> EXCERPT
Gathering customer phone numbers and advertising their own phone numbers are two points rarely on the radar for marketers in e-commerce, yet both offer additional solutions to the main challenges for marketers: driving traffic to the website, increasing the number of conversions from browsing, preventing cart abandonment and remarketing.

If gathering a phone number from customers seems anachronistic, then, just for a moment, contemplate the projection that over 70% of all e-commerce transactions will occur on a smartphone by the end of 2017, a device which consumers carry everywhere, even the bathroom, and is used for texting, applications, calling, in addition to browsing. It can also be used for storing coupons and contactless payments.

Geo-target e-commerce with local numbers

Local search has gained in importance over the past few years and geo-targeted in marketing has evolved to match. While most associated local marketing with local services or a physical store, one way that smaller e-commerce companies can compete with large national and international stores is through concentrating their business and marketing on a local region.

In addition to using SEO to target customers, businesses can also consider including a local text-enabled phone number. The local number attracts customer looking for a product locally when they could be using an e-commerce business, and when customers don’t see a local number on an ad, they are also more likely to move onto a competitor.

Local numbers foster a number of beliefs that will encourage conversions, including:

  • Faster delivery time and lower shipping costs for local businesses; and
  • Issues with product or shipping delays can be dealt with through a person-to-person call.

Increase points of contact with text messaging

In addition to asking for the email address, e-commerce businesses should consider asking for a phone number to increase points of contact and improve customer relations. A more reliable way to locate and contact customers than email, a phone number can be used to text customers when they abandon a cart, send promos, coupons and sale announcements, and notify customers when their product has been shipped with the expected arrival date or time. After all, emails have now become disposable, while a phone number is something we all retain even when switching wireless service providers.

Text messaging for the time being trumps email in effectiveness with a 98% open rate as compared to an average industry-wide open rate of 21.73% for email. The open rates reflect customer preferences. In a survey by CFI Group, customers scored text messaging 90 out of from 100 and Facebook only received 66 points. Customers prefer text messaging over any other channel of communication, because it gives them power over when they read the text (90% read a text within three minutes).

Pointing data for screenshots:

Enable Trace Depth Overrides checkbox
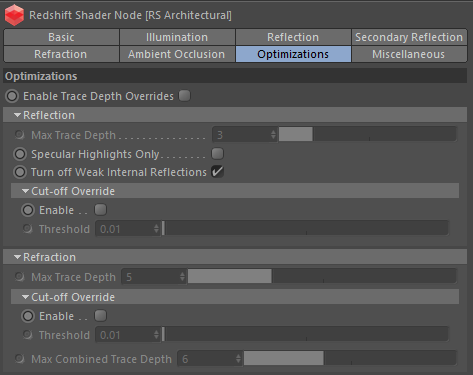473x375 pixels. 184,96
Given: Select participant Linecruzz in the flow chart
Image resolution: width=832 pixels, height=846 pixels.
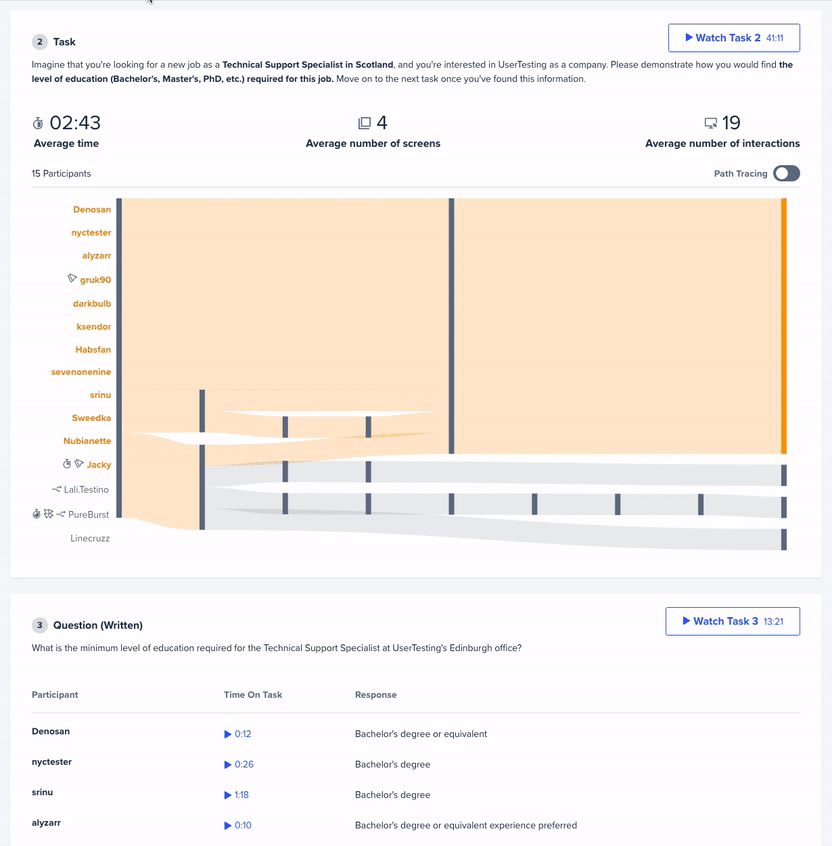Looking at the screenshot, I should point(90,538).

> TASKS TO COMPLETE
1. Reproduce the screenshot pointing records line for line, omitting the pictures from your answer.
2. Carry on the article about phone numbers in e-commerce marketing, starting right after its last sentence.
The records are unrelated to the text on e-commerce phone marketing.

> RESPONSES TO THE EXERCISE
1.
Enable Trace Depth Overrides checkbox
473x375 pixels. 184,96
Given: Select participant Linecruzz in the flow chart
Image resolution: width=832 pixels, height=846 pixels.
Looking at the screenshot, I should point(90,538).

2.
Getting real, authentic phone numbers can be a challenge for any business, but there are few ways to counteract fake numbers. When asking for the phone number, explicitly state that it will only be used for texting and won’t be used to call the customer. Include incentives to input a real number through offers to send a coupon code for free shipping, a discount by text orupdates during shipping on arrival times. If the company has an associated app, the phone numbers may already be collected for them.

Know the customer with rich data profiles and predictive analytics

Collected through phone numbers, rich data profiles on customers can help improve target advertising and remarketing initiatives with detailed information on consumer behavior and demographics.

Phone numbers offer a surprising amount of publicly available data on consumers that can include income level, age, home ownership, level of education and more. Aggregated by data collection companies through online sources, the information can be used either to build a specific profile of a customer or it can be used to make predictions about their behavior based on patterns from similar profiles.

If the shopper is between 25 and 35, college educated, owns a home, has a certain level of income, the predictive algorithms can determine how likely it is that they will buy electronics over $50 in the next two months. Using that information, the e-commerce site can build customer personas, customize their remarketing campaigns to those subsets and then target the customers most likely to buy.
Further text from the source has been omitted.